● **Task description**:
According to the text on self-harm and cutting, in what town is A Friend's House located?

● **Text**:
* * * * *

Help for Self-Harm and Cutting
Intentionally harming your own body — also known as self-injury, self-harm, or self-directed injury — is understood to be an unhealthy and often addictive, coping mechanism. Self-harm is typically not a suicide attempt. Sufferers of this disorder turn to this behavior to help them handle deep feelings of emotional pain, anger, and frustration. Because the practice brings only a momentary feeling of control and release of tension, the behavior often increases in frequency and becomes a long-term self-harm addiction.
Forms of self-harm addiction include:
- cutting, scratching, or piercing the skin (with a sharp object)
- burning (with lit matches, cigarettes, or heated metal items)
- carving words or symbols on the skin
- hitting or punching oneself
- pulling out hair
- obsessively picking at wounds so they don’t heal
Signs and Effects of Self-Injury
Sufferers of cutting and self-harm addiction often practice it only in private and do it in a ritualistic manner that leaves a pattern on the skin. If you suspect a loved one of engaging in self-harm, keep an eye out for these signs:
- scratches, scars, or fresh cuts — particularly if they appear in a pattern
- frequent bruising or other wounds
- keeping (or hiding) sharp objects in their room
- wearing long sleeves or pants, even in hot weather
- emotional instability, unpredictable behavior, and difficulty being around other people
- expressing feelings of hopelessness or worthlessness
Self-injury can cause a variety of complications, including infections, scars, or disfigurement, increased feelings of shame and guilt and worsening of underlying issues (such as depression or anxiety), severe and possibly even fatal injury
While self-harm itself is not a suicide attempt, engaging in this behavior can increase the risk of suicide. Coping by damaging the body in times of distress may increase the sufferer"s inclination to fatally harm the body.
Sufferers can be helped! Treatment for self-harm addiction is a focus of the services at A Friend’s House in Bluffton, IN. Our free long-term transitional home offers self-harm treatment, support, and recovery for women across the United States and Canada. Our counselors work closely with the residents to help them learn healthier coping mechanisms, alternatives to self-harm, and to address the underlying feelings of helplessness and despair. Talk therapy and counseling are a large part of the assistance we provide, with the goal of the resident taking over control of her own life.
L, one of our self-injury graduate successes, explained that her counselors expected her to complete the homework they assigned and held her accountable for her own success.

* * * * *

● **Information supplied**:

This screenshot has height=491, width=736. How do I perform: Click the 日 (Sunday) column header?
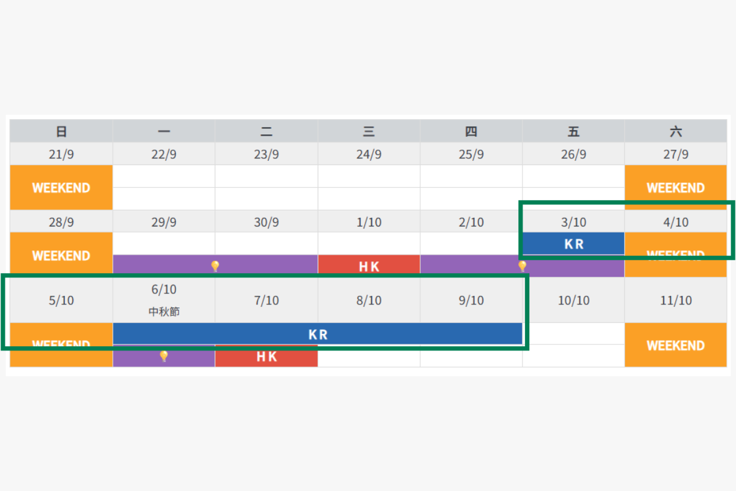[x=61, y=131]
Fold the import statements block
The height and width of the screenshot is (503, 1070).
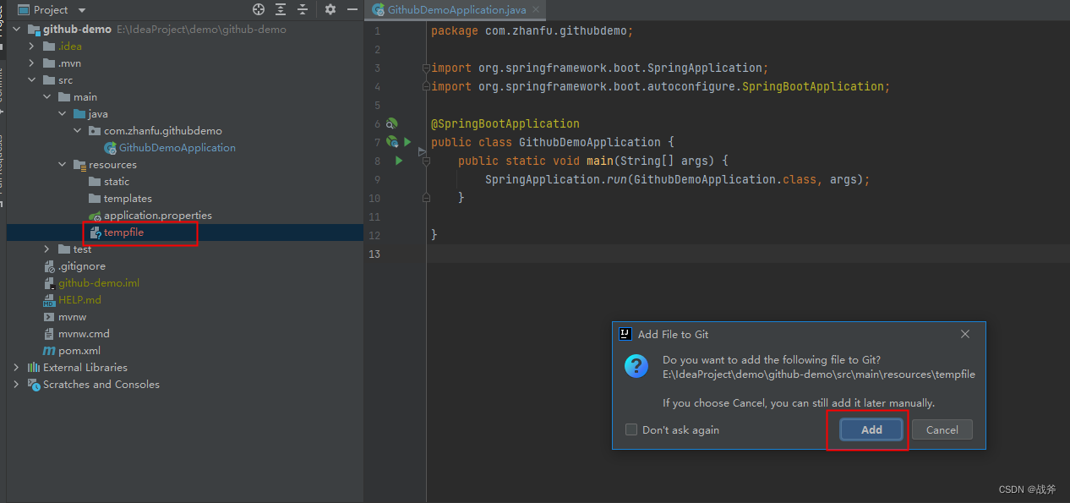[x=426, y=68]
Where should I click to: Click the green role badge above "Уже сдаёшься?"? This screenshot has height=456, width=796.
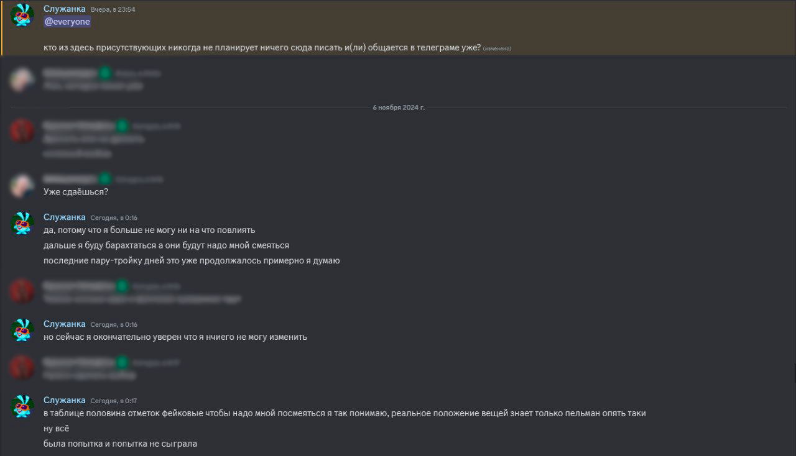click(x=105, y=179)
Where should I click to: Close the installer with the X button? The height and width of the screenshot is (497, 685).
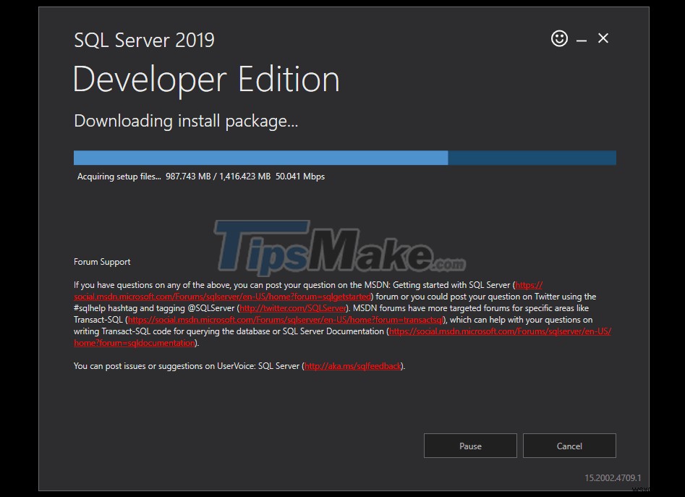coord(603,38)
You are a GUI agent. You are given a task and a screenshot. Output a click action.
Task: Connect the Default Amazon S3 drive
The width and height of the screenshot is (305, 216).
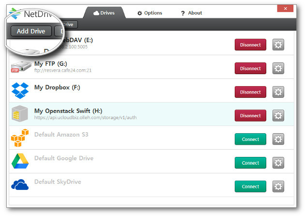tap(250, 139)
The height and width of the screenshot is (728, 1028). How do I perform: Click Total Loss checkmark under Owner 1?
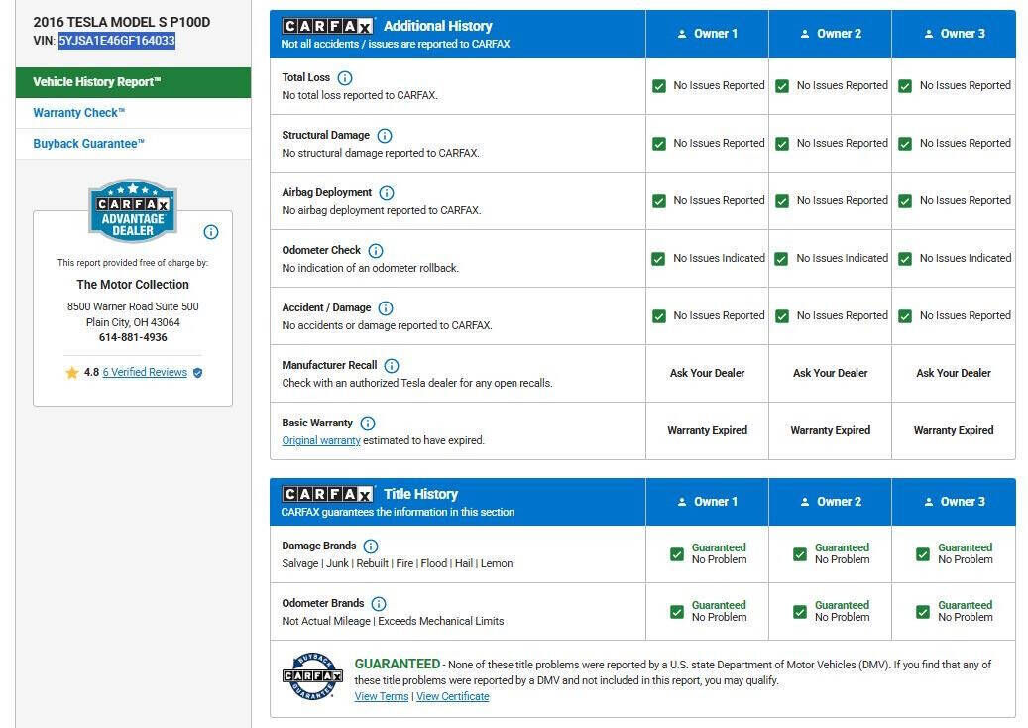tap(659, 86)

* * * * *

● **Reply**:
Bluffton, IN.